DATA SUPPLIED |
*** Begin section ***

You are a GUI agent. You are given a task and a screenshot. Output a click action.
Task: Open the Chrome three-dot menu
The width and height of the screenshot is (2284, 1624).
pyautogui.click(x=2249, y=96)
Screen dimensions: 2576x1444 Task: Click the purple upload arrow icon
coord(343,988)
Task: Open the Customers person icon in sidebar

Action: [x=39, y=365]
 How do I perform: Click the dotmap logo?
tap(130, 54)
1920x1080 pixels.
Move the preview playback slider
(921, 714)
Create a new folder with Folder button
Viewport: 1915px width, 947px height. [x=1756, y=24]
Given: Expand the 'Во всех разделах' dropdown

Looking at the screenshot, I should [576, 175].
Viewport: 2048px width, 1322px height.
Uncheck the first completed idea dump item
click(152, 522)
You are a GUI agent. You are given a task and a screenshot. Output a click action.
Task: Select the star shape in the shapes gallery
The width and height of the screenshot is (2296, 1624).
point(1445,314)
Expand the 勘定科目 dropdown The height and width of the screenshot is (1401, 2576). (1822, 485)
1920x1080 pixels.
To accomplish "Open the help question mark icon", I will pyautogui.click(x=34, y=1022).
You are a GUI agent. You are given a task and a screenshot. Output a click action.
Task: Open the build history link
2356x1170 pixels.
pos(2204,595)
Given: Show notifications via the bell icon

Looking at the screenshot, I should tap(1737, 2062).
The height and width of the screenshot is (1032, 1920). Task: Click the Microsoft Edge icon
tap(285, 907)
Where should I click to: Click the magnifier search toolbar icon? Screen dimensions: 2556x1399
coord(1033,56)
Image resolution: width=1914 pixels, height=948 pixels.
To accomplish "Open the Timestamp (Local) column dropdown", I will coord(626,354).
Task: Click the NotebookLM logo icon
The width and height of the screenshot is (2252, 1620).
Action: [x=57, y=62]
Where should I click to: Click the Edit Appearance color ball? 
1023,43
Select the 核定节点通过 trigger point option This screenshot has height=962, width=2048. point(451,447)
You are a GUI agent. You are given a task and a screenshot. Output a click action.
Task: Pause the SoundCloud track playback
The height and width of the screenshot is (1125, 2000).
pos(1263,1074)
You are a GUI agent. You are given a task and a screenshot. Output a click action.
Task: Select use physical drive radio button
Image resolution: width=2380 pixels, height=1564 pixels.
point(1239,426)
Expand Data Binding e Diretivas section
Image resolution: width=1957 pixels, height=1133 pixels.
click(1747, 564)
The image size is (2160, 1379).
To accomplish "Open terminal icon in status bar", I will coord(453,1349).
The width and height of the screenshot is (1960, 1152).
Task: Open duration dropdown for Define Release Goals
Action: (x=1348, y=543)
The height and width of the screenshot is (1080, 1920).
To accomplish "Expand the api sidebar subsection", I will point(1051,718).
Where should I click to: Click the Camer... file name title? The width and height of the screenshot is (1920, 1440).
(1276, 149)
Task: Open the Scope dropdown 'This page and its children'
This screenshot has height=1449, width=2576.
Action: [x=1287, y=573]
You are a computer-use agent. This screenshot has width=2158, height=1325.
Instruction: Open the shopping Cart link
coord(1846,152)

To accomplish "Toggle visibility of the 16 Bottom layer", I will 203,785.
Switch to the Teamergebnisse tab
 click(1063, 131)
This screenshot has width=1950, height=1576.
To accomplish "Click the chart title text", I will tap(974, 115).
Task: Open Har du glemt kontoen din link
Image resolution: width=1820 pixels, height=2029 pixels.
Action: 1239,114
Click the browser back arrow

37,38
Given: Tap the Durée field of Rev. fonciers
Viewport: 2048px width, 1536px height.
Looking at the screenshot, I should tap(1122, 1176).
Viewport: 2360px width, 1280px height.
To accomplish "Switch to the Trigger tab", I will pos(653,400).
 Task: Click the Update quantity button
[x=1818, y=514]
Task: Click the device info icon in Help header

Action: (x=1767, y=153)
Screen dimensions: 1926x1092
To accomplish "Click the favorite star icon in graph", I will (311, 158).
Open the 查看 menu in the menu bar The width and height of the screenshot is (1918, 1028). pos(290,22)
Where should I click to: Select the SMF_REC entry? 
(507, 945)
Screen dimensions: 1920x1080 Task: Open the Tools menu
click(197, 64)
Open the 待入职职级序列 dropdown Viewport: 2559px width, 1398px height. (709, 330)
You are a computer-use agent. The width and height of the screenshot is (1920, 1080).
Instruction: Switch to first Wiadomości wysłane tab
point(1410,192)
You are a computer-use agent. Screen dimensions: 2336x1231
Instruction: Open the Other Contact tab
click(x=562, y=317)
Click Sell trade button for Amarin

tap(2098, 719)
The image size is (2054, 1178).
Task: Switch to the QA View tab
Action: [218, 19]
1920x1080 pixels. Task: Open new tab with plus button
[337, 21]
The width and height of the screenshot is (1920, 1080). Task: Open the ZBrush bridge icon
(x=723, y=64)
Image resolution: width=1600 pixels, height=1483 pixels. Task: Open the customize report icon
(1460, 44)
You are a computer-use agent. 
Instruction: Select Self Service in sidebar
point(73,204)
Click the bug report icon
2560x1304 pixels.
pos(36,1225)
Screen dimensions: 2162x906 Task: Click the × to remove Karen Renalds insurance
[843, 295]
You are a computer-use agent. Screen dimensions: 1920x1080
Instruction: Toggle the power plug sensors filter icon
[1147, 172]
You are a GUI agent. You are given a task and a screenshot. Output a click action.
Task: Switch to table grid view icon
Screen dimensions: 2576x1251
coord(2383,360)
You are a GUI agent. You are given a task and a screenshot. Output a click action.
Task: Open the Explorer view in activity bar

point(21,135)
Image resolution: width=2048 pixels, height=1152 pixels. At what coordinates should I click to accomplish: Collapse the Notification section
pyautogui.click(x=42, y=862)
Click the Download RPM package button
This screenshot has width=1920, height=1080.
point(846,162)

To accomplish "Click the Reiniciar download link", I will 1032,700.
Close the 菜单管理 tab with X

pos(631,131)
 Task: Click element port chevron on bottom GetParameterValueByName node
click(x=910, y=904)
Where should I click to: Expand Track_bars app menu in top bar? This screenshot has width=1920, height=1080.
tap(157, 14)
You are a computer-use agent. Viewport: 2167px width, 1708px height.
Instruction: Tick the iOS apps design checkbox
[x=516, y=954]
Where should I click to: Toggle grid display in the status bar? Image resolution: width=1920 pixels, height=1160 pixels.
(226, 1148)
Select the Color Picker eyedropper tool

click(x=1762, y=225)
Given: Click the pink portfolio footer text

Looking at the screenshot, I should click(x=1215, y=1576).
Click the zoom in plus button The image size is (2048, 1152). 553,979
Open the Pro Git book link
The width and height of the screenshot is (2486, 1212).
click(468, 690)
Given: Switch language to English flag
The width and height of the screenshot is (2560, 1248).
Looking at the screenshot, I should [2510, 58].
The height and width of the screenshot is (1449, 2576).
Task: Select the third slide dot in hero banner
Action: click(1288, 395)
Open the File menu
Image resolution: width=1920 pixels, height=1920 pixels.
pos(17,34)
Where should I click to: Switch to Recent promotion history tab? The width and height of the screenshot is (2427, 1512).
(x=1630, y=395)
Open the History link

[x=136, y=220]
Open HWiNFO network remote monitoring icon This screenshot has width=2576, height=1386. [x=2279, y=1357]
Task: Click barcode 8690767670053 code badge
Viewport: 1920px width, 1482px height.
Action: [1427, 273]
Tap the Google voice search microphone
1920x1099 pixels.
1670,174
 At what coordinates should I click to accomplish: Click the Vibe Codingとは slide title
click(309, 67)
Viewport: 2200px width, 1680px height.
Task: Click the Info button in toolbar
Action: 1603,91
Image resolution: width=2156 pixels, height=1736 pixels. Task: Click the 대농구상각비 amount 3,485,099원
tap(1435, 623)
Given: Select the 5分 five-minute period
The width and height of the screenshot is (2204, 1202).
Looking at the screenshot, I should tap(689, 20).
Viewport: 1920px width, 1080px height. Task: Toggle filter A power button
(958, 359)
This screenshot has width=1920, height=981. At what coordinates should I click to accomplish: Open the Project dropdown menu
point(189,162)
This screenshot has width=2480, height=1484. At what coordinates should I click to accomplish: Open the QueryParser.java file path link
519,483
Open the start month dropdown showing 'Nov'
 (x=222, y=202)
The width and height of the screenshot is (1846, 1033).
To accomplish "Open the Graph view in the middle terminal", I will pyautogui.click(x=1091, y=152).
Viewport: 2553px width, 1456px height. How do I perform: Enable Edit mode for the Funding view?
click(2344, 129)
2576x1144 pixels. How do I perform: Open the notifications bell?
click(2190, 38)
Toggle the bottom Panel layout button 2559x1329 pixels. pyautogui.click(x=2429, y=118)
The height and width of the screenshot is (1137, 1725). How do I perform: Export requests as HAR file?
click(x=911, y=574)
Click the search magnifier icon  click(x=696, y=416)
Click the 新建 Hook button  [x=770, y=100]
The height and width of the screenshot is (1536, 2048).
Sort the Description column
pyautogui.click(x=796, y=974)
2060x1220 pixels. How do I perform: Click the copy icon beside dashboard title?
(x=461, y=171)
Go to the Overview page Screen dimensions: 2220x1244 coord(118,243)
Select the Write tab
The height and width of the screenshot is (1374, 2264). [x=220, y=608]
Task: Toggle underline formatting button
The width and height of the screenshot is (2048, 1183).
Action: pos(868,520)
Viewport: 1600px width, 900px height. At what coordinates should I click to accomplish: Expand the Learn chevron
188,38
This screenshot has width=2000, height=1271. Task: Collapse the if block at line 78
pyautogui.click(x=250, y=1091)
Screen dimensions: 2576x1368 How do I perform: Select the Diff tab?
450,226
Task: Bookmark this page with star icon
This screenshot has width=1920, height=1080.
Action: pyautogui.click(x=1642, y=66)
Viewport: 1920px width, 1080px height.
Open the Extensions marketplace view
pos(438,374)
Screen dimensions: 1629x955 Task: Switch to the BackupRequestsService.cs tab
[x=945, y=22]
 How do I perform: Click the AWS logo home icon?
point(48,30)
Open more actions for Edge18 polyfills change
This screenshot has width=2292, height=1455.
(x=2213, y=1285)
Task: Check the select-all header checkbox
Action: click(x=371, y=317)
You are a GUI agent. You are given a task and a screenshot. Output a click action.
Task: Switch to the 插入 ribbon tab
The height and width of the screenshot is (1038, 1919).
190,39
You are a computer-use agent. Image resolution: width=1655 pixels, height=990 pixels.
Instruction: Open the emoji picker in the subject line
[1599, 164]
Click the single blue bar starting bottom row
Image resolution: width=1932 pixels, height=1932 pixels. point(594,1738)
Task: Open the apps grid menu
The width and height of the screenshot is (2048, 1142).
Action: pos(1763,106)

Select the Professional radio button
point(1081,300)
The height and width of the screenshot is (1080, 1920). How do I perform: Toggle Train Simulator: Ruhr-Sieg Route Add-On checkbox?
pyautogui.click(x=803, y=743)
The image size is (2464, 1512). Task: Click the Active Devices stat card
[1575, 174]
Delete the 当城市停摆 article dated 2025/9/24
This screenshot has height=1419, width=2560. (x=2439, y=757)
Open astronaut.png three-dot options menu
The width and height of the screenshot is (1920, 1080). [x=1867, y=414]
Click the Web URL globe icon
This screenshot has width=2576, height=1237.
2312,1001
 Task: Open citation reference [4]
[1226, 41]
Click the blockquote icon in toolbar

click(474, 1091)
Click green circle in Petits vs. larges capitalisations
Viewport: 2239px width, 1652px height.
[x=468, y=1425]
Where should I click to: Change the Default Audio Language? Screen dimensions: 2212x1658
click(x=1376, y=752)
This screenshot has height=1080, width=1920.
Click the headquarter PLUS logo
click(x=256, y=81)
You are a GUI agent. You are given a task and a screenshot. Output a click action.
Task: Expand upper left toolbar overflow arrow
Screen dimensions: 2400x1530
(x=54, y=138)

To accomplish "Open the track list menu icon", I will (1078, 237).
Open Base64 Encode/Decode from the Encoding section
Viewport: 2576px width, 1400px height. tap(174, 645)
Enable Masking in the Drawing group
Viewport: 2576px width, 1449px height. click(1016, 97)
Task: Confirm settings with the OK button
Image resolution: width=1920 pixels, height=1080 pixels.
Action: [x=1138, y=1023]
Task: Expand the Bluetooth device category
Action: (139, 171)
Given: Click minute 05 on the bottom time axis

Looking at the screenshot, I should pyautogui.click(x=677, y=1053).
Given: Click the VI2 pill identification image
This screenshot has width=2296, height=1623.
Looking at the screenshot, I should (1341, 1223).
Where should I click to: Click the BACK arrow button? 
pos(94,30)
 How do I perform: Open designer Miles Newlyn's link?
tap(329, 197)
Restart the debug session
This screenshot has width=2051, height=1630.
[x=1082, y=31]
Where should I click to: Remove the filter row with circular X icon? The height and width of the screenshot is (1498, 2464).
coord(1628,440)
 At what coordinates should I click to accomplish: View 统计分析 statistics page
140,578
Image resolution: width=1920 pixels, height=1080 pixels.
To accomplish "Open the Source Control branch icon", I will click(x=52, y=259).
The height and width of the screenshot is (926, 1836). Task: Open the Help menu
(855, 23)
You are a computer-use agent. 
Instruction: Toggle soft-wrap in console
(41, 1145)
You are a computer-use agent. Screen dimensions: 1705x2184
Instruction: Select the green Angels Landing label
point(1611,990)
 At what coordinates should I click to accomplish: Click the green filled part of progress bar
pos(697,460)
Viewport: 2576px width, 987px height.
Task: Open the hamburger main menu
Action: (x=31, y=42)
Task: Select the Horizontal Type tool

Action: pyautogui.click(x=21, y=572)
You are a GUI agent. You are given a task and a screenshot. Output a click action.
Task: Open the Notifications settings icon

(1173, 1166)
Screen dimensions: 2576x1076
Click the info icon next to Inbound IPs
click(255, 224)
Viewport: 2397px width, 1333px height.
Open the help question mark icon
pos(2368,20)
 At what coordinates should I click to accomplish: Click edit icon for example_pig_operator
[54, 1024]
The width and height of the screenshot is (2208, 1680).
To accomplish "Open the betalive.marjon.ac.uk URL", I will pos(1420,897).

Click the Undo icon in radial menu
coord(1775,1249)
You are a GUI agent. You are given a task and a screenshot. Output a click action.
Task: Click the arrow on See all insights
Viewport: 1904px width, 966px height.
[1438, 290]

*** End section ***

WHAT YOU HAVE TO DO | Reproduce exactly the lines above from the line with "Task: Toggle underline formatting button" to the line with "Open more actions for Edge18 polyfills change", including both, and add nothing.

RESPONSE TO THE EXERCISE |
Task: Toggle underline formatting button
The width and height of the screenshot is (2048, 1183).
Action: pos(868,520)
Viewport: 1600px width, 900px height. At what coordinates should I click to accomplish: Expand the Learn chevron
188,38
This screenshot has width=2000, height=1271. Task: Collapse the if block at line 78
pyautogui.click(x=250, y=1091)
Screen dimensions: 2576x1368 How do I perform: Select the Diff tab?
450,226
Task: Bookmark this page with star icon
This screenshot has width=1920, height=1080.
Action: pyautogui.click(x=1642, y=66)
Viewport: 1920px width, 1080px height.
Open the Extensions marketplace view
pos(438,374)
Screen dimensions: 1629x955 Task: Switch to the BackupRequestsService.cs tab
[x=945, y=22]
 How do I perform: Click the AWS logo home icon?
point(48,30)
Open more actions for Edge18 polyfills change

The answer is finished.